03/03/2013

L'Egypte traverse une très mauvaise passe

L’Egypte traverse une très mauvaise passe…

Hier soir je regardais al-Arabiya qui rendait de troubles sérieux qui éclatent dans la zone de Port Saïd où une voiture des forces de police a écrasé par deux fois le corps d’un manifestant dont le frère est intervenu à chaud sur l’antenne. Des manifestants surexcités demandaient la traduction en justice du président Morsi, ils se plaignaient de ne rien avoir ni travail ni logement etc.. et se demandaient s’ls devaient mourir puisque sous peu, ils n’auraient même plus rien à boire et à manger… Même le journaliste qui rendait compte in situ des affrontements avec la police avaient les yeux embués de larmes en raison des tirs par les policiers de gaz lacrymogènes.

 

Visiblement, l’Egypte ne se fait pas à l’idéologie des Frères musulmans et s’installe dans un état de profond mécontentement (ghadab).  Parallèlement à cela, on a pu voir les chefs de l’armée et le ministre de la défense exprimer leur inquiétude tout en faisant semblant de ne pas interférer dans le cours des événements.

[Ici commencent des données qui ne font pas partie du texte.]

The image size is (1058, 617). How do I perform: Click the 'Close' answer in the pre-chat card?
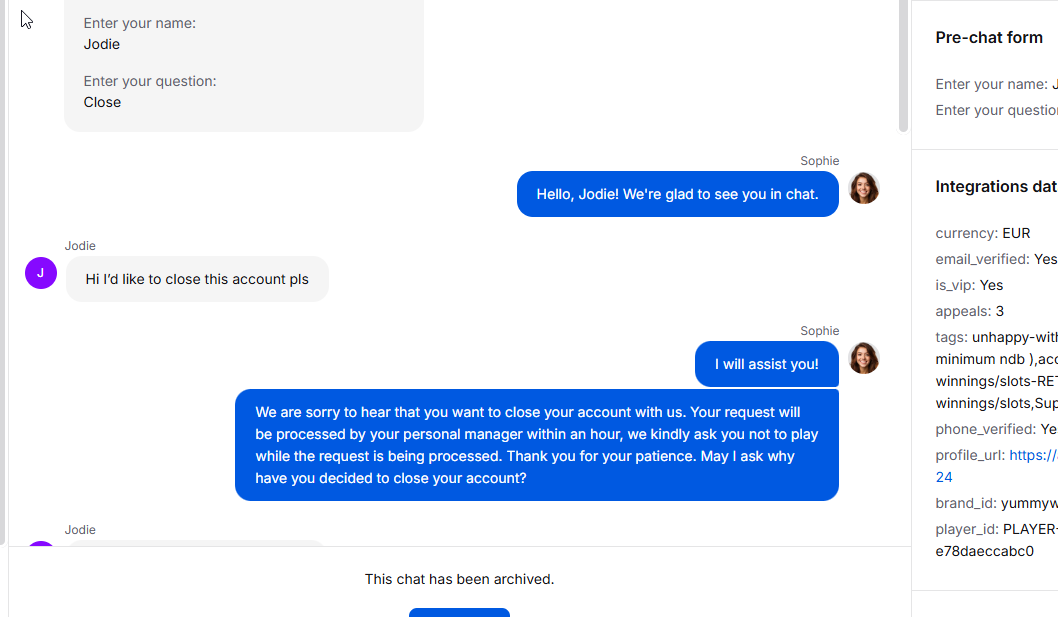tap(103, 102)
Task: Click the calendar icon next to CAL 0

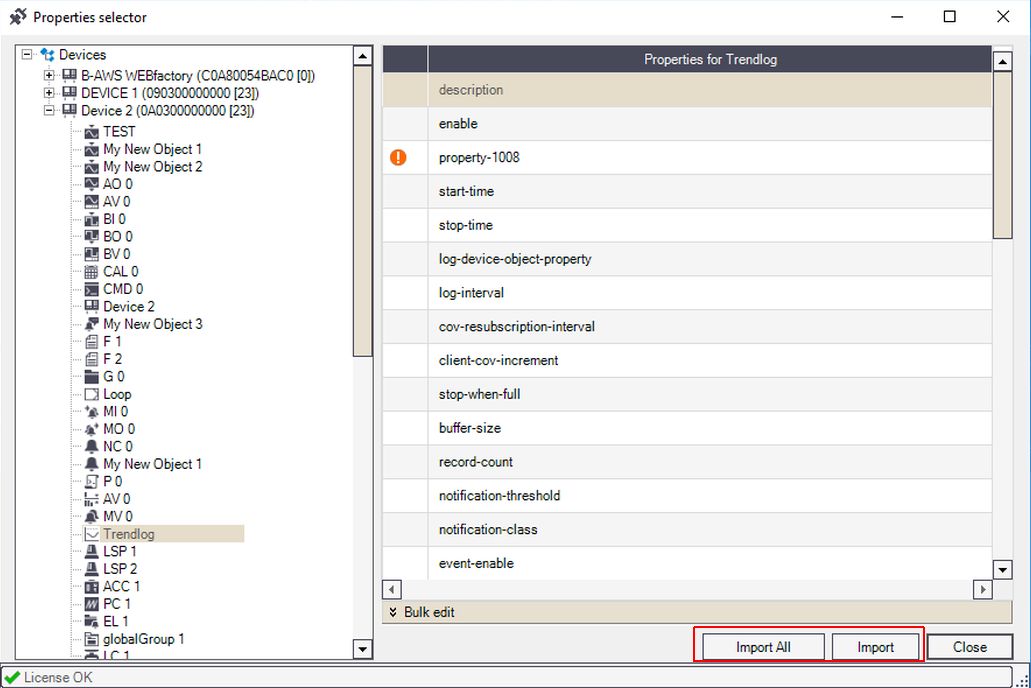Action: [x=92, y=272]
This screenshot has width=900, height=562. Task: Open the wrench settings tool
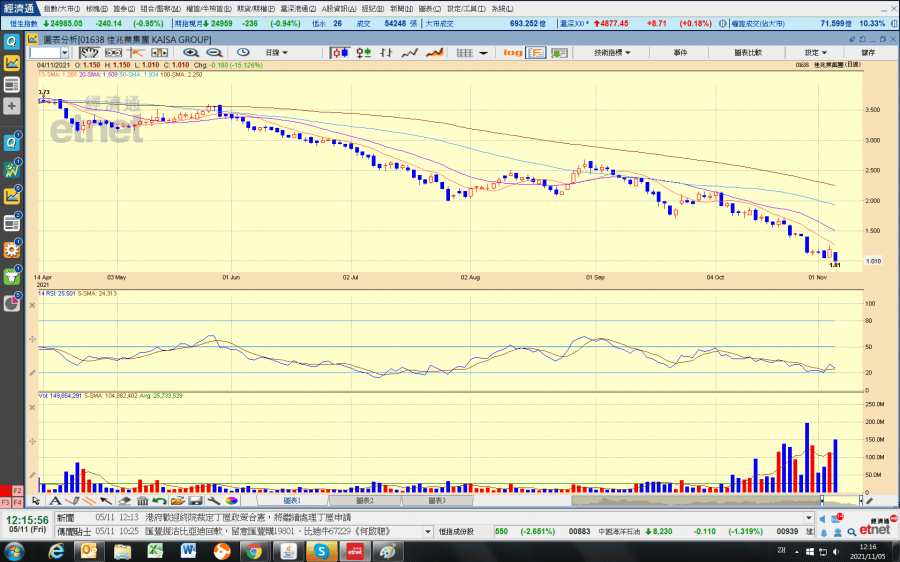point(214,500)
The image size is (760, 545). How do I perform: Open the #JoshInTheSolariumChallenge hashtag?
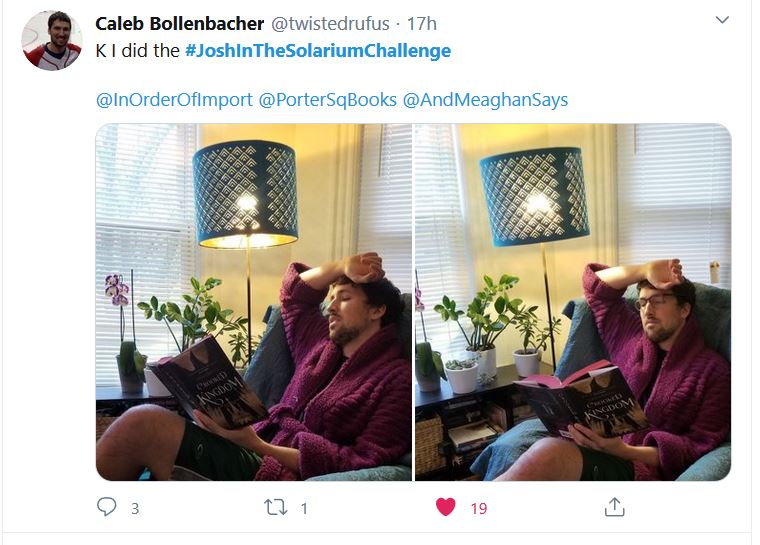tap(318, 50)
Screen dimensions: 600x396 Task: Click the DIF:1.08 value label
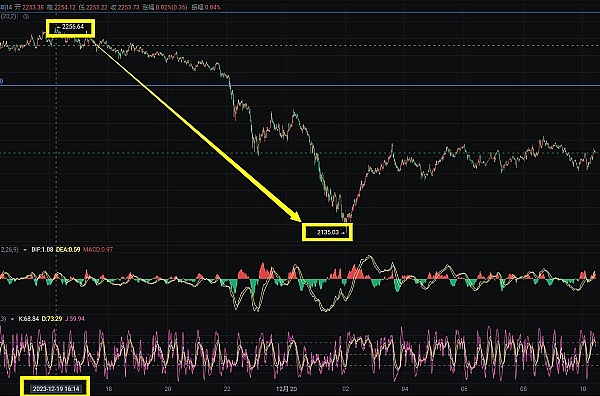[x=42, y=249]
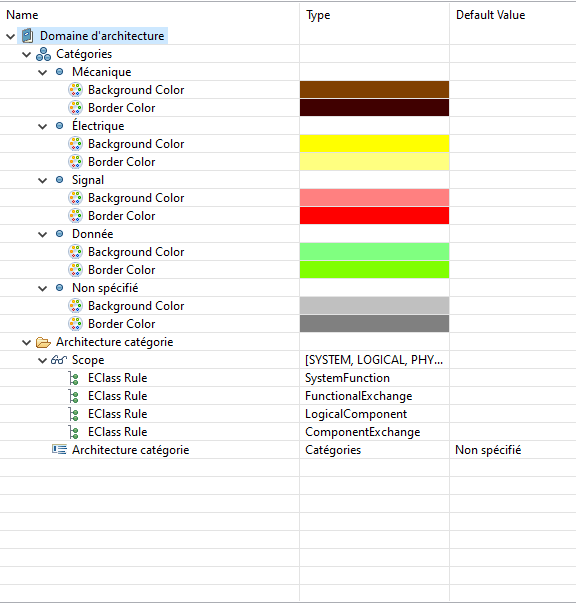Screen dimensions: 576x603
Task: Collapse the root Domaine d'architecture node
Action: point(11,37)
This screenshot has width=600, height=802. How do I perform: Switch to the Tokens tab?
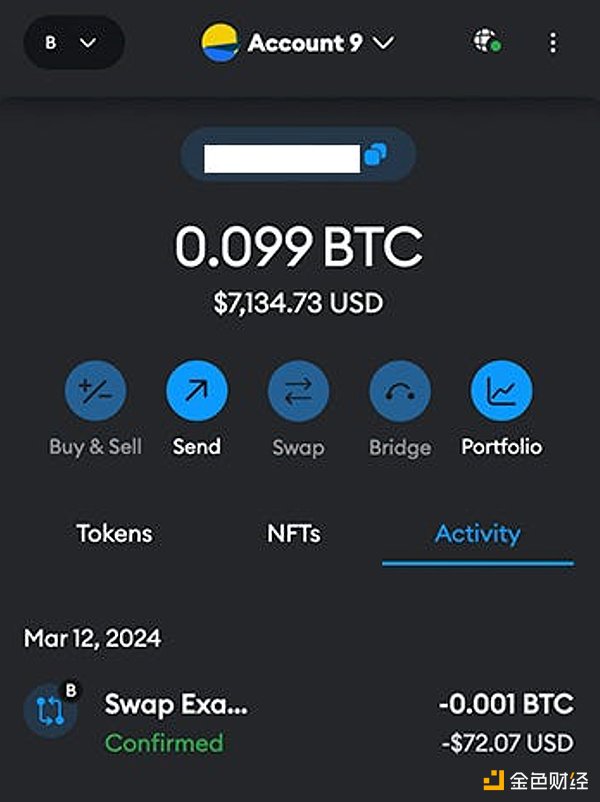point(115,534)
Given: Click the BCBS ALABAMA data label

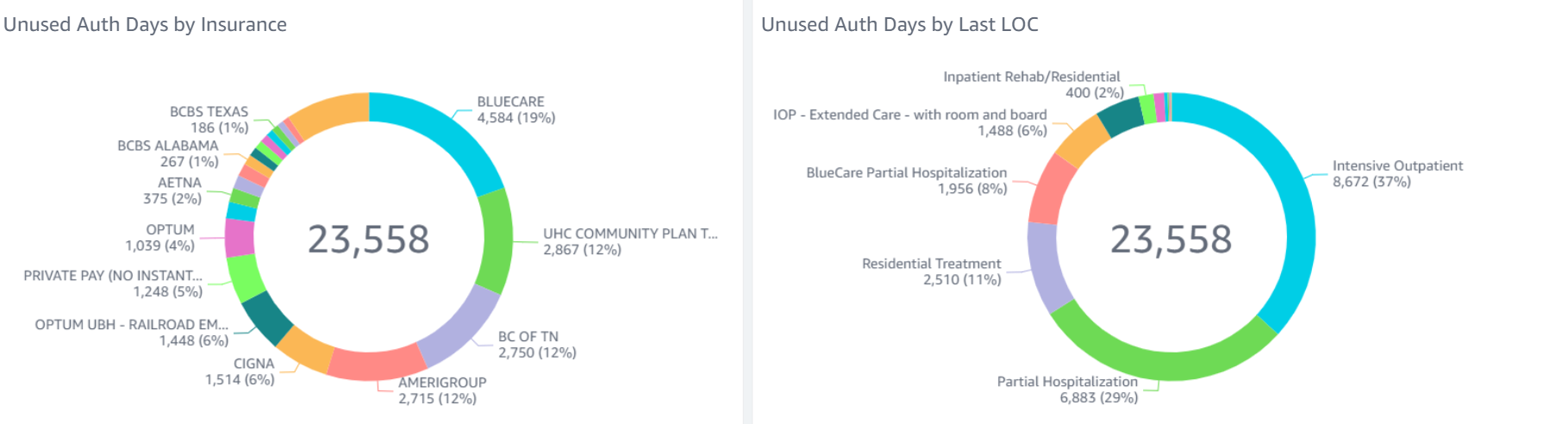Looking at the screenshot, I should (x=168, y=153).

On ne fait pas de politique, disent-ils…

 

Mais il est évident que cette armée, le seul corps vraiment organisé et structuré de la société égyptienne, laisse le régime s’enliser dans le marasme économique et le désordre social (pas un jour ne passe en Egypte sans des manifestations soit contre la politique des Frères soit le marasme économique). Le moment venu, elle rependra les rênes du pouvoir. C’est ce que semble croire le nouveau secrétaire d’Etat US M. John Kerry qui est allé jusqu’à s’immiscer dans les affaires intérieures égyptiennes : il a conseillé à l’opposition de prendre part aux élections alors que celle-ci le refuse en raison de l’opacité et des irrégularités héritées de l’ère Moubarak. Les USA conduisent une diplomatie à la Janus dans la région, ils se rendent compte du peu de fiabilité de leurs alliés dans la région.

 

Mais leur allié le plus fidèle dans la région arabe de ce point du monde, c’est l’armée égyptienne qu’ils forment et équipent. M. Morsi a beau dire, il a les mains liés par la situation économique dramatique de son pays. Si cet homme réussit à se maintenir jusqu’au terme de son mandate, l’expérience islamiste en Egypte aura été une parenthèse de bien courte durée.